[R-pkg-devel] Possible false negative for compiled C++ code in CRAN checks
Ivan Krylov
|kry|ov @end|ng |rom d|@root@org
Tue Nov 12 11:56:34 CET 2024
В Tue, 12 Nov 2024 04:02:17 +0000
Mauricio Vargas Sepulveda <m.sepulveda using mail.utoronto.ca> пишет:
> For v2.0.3 I implemented a full refactor, where I simplified the code
> considerably while trying to solve what looks to be a false positive.
>
> Now I implemented a "patch" based on the suggestion:
I see the change on GitHub [1], made back on October 22nd, but I am not
seeing these checks in your latest submission to CRAN [2] from November
7th.
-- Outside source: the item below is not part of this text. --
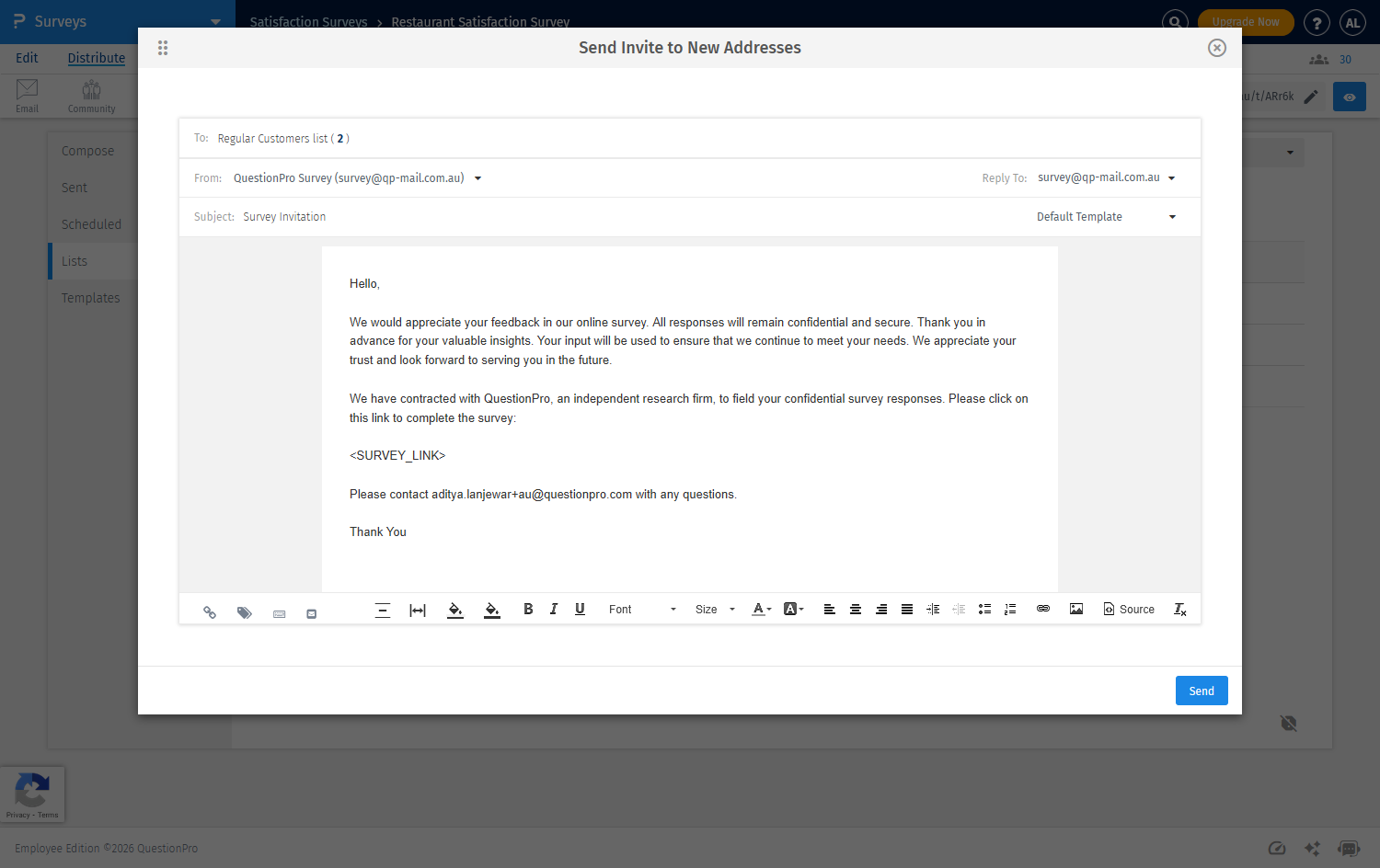
Task: Apply bulleted list formatting
Action: [x=984, y=609]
Before you have implemented [1], have you been able to reproduce
the errors that your package received on CRAN, that is, the
container-overflow and the null object pointers?
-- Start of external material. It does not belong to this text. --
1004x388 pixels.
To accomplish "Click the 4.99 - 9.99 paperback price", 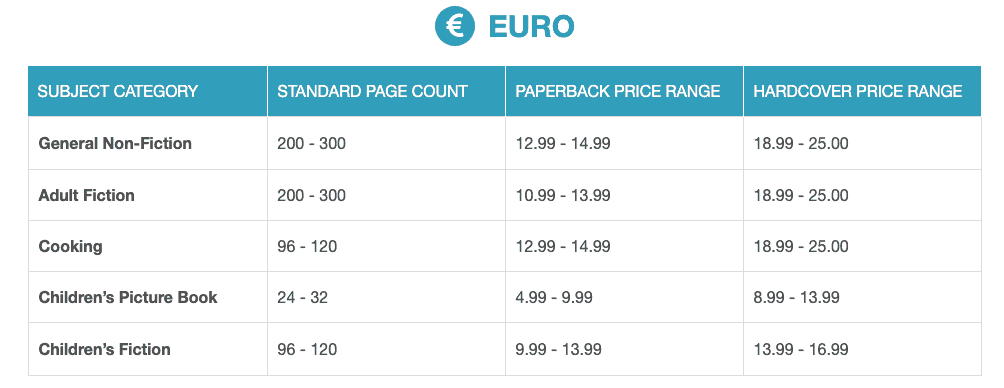I will click(x=554, y=298).
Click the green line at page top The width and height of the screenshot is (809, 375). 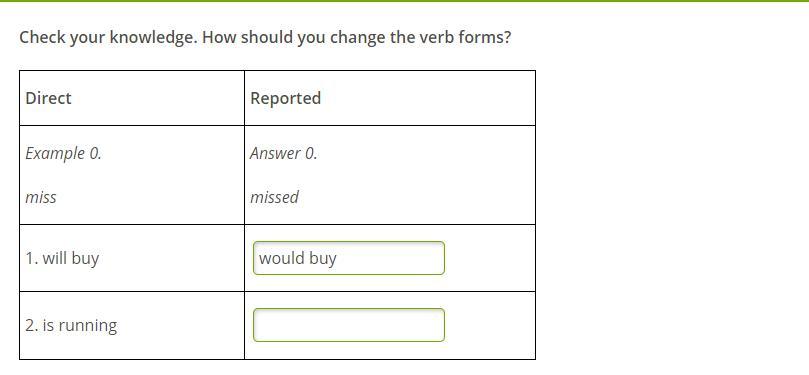coord(404,1)
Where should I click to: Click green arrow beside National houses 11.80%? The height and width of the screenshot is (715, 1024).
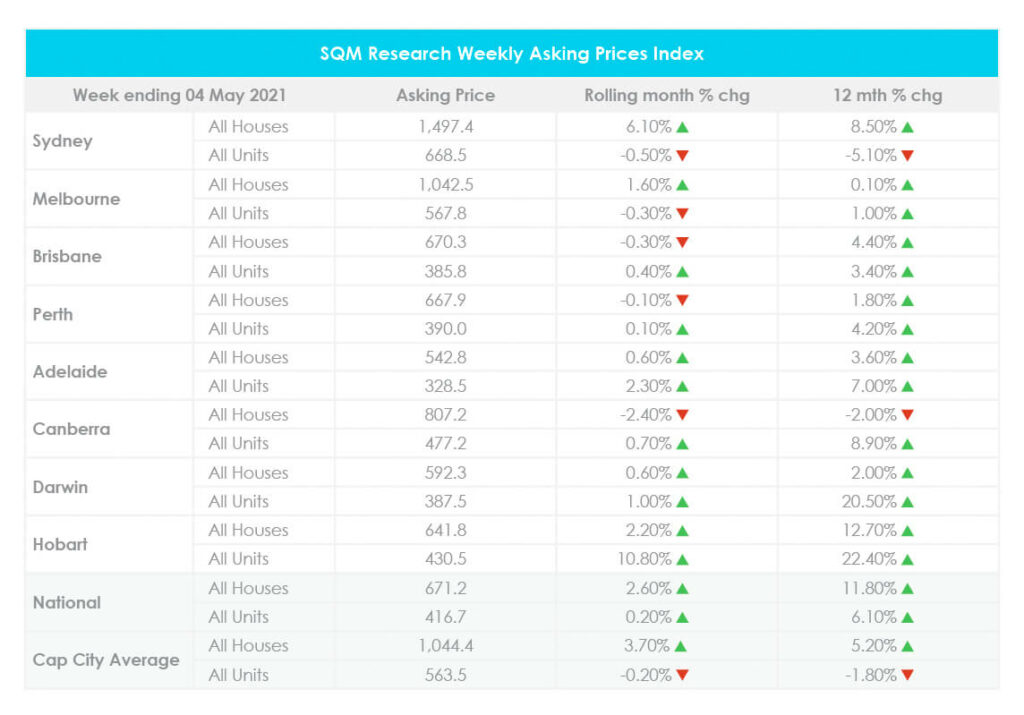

I've just noticed that FuzzyVariableParser::ParseAllVariables is using
std::thread::hardware_concurrency(). CRAN uses a shared computer with
many cores to test many packages at the same time, so the code most
likely needs to limit itself to two threads during tests and examples
[3].
> SUMMARY: AddressSanitizer: alloc-dealloc-mismatch
> (/opt/R/devel-asan/lib/R/bin/exec/R+0xc6306) (BuildId:
> 178e357df79b1589a38c1949da5e5f022d4bb535) in free
This is an error you're getting when testing with an R-hub image. R-hub
is not CRAN. You've performed good investigative work to reduce the
issue you're seeing on R-hub for the StackOverflow question [4], but it
looks like this particular problem is already reported to R-hub
developers [5] and it's not what got your latest CRAN submission
archived.
When your latest submission, redatam_2.0.3.tar.gz, was archived, you
should have received an e-mail from CRAN. Was it about the package
failing automatic checks? Were there any other comments? Did the e-mail
highlight any issues in particular?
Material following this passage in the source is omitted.